## Extrait du texte
•••••

Qui n'a jamais voulu se mettre dans la peau d'un Indiana Jones des temps modernes et partir à la découverte de vestiges miniers? De comprendre comment s’organisait un quartier minier avec, notamment, le triptyque fosse-terril-cité? Cette archéo-rando à Montigny-en-Gohelle vous permettra de découvrir les derniers vestiges de la fosse 7-7bis de la Société des Mines de Dourges et ses alentours.

Préparez votre sac à dos et enfilez vos chaussures de rando... C'est parti !

Avant de commencer, qu'est-ce que l'archéologie industrielle ?

" C’est dans le nord de l’Angleterre, berceau de l’industrie manufacturière et de l’économie capitaliste, que les premiers défenseurs des constructions industrielles obsolètes apparaissent à l’aube des années 1950. A la protection des édifices sont associées l’histoire des techniques et des machines, l’étude des luttes sociales et des crises économiques et la constitution d’une mémoire ouvrière. L’ensemble de ces préoccupations, qui prend appui sur les mutations de l’architecture et du territoire, constitue le champ pluridisciplinaire de l’archéologie industrielle.

En France, l’archéologie industrielle est plus tardive. C’est dans les années 1970, tandis que la désindustrialisation bat son plein, dans le nord de la France comme dans d’autres régions industrielles, que sont prises les premières mesures de protection. Cependant, dans le contexte traumatique des luttes sociales, de la montée du chômage et du déclin économique qui engendre honte et désarroi, l’archéologie industrielle demeure un combat de tous les instants devant l’empressement de Charbonnages de France à faire table rase du passé."

Définition proposée par Didier Vivien, maître de conférences à Lille 3 et photographe lors de l'exposition "Archéologie industrielle : Marcher - Photographier - Collectionner", créée avec Jean-Marie Minot, historien local et président de l'association ACCCUSTO SECI et accueillie en septembre 2019 au 9-9bis.

•••••

## Exercices
A. Recopiez à l'identique, dans l'extrait sur l'archéo-rando de Montigny-en-Gohelle, le passage allant de « Avant de commencer, qu'est-ce » jusqu'à « de l’archéologie industrielle. ».
B. Poursuivez le texte sur l'archéo-rando de Montigny-en-Gohelle à partir de sa dernière phrase.

•••••

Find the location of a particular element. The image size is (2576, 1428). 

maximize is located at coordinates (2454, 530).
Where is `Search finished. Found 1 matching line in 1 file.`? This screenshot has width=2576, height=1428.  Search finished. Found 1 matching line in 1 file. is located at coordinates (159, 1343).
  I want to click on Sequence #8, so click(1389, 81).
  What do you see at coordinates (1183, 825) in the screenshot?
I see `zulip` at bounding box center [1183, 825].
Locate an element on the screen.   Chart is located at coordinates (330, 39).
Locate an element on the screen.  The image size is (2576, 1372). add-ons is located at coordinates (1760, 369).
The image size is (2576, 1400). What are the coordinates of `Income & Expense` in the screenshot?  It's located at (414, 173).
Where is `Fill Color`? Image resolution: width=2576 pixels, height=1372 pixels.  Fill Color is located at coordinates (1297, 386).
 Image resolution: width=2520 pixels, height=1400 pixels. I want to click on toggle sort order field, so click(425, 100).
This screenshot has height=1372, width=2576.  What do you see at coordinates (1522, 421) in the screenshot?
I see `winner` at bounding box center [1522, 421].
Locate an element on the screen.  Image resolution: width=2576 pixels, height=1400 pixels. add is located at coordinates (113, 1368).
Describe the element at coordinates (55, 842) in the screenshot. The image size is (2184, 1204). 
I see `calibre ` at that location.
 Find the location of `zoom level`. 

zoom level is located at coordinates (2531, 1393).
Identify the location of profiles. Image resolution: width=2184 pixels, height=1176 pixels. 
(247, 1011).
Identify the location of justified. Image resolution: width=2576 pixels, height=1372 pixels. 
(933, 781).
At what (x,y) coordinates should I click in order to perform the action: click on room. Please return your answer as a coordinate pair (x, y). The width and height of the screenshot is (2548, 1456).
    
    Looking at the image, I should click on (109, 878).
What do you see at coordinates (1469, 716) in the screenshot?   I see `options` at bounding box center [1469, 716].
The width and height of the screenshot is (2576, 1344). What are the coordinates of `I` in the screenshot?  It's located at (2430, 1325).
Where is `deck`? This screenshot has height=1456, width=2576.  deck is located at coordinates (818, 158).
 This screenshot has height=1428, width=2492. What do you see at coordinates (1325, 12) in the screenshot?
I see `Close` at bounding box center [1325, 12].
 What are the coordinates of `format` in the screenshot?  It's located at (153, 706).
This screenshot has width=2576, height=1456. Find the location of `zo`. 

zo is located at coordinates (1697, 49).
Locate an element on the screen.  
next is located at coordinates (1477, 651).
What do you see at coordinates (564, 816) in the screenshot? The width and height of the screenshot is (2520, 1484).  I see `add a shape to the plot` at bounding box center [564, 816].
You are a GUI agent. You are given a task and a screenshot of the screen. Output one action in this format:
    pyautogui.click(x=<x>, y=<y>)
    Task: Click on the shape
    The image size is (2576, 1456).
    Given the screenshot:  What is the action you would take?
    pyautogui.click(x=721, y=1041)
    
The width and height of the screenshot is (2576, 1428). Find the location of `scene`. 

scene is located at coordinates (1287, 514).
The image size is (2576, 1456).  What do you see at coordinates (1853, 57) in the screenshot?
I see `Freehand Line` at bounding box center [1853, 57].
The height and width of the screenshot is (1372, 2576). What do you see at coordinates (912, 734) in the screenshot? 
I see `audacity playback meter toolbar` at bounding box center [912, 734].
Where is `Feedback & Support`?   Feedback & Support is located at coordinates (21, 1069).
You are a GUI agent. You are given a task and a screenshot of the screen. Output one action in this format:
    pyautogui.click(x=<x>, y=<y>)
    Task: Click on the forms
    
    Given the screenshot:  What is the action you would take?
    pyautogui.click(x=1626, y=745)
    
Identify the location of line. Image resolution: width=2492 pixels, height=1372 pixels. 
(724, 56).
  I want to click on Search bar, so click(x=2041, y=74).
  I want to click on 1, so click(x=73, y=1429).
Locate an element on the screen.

•••••

## Corrigés
A.
Avant de commencer, qu'est-ce que l'archéologie industrielle ?

" C’est dans le nord de l’Angleterre, berceau de l’industrie manufacturière et de l’économie capitaliste, que les premiers défenseurs des constructions industrielles obsolètes apparaissent à l’aube des années 1950. A la protection des édifices sont associées l’histoire des techniques et des machines, l’étude des luttes sociales et des crises économiques et la constitution d’une mémoire ouvrière. L’ensemble de ces préoccupations, qui prend appui sur les mutations de l’architecture et du territoire, constitue le champ pluridisciplinaire de l’archéologie industrielle.

B.
Qu’un édifice voué à la production et au travail puisse être considéré comme un bâtiment patrimonial au même titre qu’un château ou une église était une idée d’avant-garde à l’époque.

La création de la fosse

La fosse 7 est la septième fosse creusée par la Société des Mines de Dourges, elle est commencée en 1891. La richesse du gisement de la fosse 6 dite Henriette De Clercq (située à Hénin-Beaumont) a amené les prospecteurs à se tourner vers Montigny-en-Gohelle. La fosse 7 est alors appelée « fosse Boisgelin » en l’honneur de Bruno de Boisgelin, Président du Conseil d’Administration de la Société des Mines de Dourges. Il est fréquent dans le Bassin minier de donner aux fosses et aux cités le nom des administrateurs de compagnies.

Lorsque l'on arrive sur le site de l'ancienne fosse 7-7bis, on peut apercevoir un premier vestige: le mur d'enceinte de la mine !

Les conquêtes coloniales ayant inspirées les dénominations des cités minières, on appelle « Le Damohey » la cité construite non loin de la fosse Boisgelin puis, par extension, la fosse prend elle-même ce nom. Pourquoi « du Dahomey » ? Le Royaume du Dahomey est un royaume africain situé au sud de l’actuel Bénin. En 1894, le royaume est intégré à l’Afrique-Occidentale française comme colonie. Le pays devient indépendant en 1960.

A l'entrée de la fosse 7-7bis des Mines de Dourges a été construit un logement, représenté ici sur la droite de la photographie, et destiné à loger le garde des mines et sa famille.

Ce logement est toujours présent sur le site. Bien que son aspect extérieur a été légèrement modifié, on reconnait sans l'ombre d'un doute la silhouette de cette maison.

L'ouverture d'un second puits: le 7bis !

Trois ans plus tard, en 1894, on fonce le puits 7bis et la fosse commence à extraire en 1898. Le puits 7bis est terminé vers 1900 à 44m au sud du premier. Ce dernier assure l’aérage et l’extraction. On se trouve dans la partie des charbons gras. En 1898, on remonte la première gaillette de charbon de la fosse 7. A l’époque, le Directeur de la mine est M. Prudhomme et l’ingénieur en chef, M. Méchain. Au 31 décembre 1897, la fosse emploie 2800 hommes, 600 enfants et 2 femmes.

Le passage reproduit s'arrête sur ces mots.